(Pixel coordinate grounding data)

----

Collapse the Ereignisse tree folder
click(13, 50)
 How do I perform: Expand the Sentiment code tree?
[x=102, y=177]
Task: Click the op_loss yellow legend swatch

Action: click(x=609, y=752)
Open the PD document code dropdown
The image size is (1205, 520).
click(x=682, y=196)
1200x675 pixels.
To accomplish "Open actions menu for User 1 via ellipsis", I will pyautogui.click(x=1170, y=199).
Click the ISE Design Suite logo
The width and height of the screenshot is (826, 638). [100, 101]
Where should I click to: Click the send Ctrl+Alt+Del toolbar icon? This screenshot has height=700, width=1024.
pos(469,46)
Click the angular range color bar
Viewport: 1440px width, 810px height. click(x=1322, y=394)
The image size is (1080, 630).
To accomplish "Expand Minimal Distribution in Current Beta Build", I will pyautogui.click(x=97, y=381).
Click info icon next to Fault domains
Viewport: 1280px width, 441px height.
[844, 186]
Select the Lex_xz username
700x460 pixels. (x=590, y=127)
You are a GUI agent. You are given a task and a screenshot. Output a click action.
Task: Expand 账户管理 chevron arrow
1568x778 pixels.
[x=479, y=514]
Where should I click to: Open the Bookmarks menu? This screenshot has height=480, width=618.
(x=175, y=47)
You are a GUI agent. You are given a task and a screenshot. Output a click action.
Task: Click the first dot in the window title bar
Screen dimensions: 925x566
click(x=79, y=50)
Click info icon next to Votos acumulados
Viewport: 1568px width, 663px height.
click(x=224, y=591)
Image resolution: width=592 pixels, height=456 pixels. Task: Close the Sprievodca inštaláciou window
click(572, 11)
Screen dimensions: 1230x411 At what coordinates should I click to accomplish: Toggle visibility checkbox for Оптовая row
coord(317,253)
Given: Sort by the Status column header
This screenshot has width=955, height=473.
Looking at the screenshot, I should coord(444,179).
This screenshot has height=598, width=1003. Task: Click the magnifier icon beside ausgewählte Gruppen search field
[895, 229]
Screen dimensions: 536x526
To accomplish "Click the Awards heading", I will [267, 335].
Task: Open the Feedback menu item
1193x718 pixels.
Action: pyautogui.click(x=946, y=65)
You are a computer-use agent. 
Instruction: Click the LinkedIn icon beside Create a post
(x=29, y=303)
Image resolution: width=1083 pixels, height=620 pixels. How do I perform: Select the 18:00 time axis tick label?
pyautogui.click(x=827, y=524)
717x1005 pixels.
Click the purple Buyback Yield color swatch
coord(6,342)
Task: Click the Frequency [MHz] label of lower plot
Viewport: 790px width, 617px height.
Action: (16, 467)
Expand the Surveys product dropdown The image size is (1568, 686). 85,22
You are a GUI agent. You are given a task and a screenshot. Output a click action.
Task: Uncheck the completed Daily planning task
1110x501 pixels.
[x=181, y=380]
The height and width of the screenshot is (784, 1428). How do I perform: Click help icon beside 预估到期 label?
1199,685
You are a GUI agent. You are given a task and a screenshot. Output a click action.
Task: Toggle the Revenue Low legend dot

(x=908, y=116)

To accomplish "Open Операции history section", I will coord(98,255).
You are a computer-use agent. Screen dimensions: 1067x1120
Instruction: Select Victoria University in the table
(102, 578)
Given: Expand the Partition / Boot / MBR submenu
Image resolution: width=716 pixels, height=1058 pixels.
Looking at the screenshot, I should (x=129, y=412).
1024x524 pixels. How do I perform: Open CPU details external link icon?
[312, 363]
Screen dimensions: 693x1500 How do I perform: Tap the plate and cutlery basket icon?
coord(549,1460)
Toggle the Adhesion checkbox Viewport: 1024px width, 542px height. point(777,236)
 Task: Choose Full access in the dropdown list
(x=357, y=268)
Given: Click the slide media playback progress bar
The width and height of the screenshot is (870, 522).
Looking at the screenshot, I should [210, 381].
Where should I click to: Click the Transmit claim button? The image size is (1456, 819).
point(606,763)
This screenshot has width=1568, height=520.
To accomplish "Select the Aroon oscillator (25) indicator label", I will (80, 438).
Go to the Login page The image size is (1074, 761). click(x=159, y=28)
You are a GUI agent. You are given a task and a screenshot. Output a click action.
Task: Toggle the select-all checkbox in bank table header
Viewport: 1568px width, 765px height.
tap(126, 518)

----

▸ **Exercise description**:
What is needed is every line of the records that contains the word "header".

▸ **Exercise solution**:
Given: Sort by the Status column header
Task: Toggle the select-all checkbox in bank table header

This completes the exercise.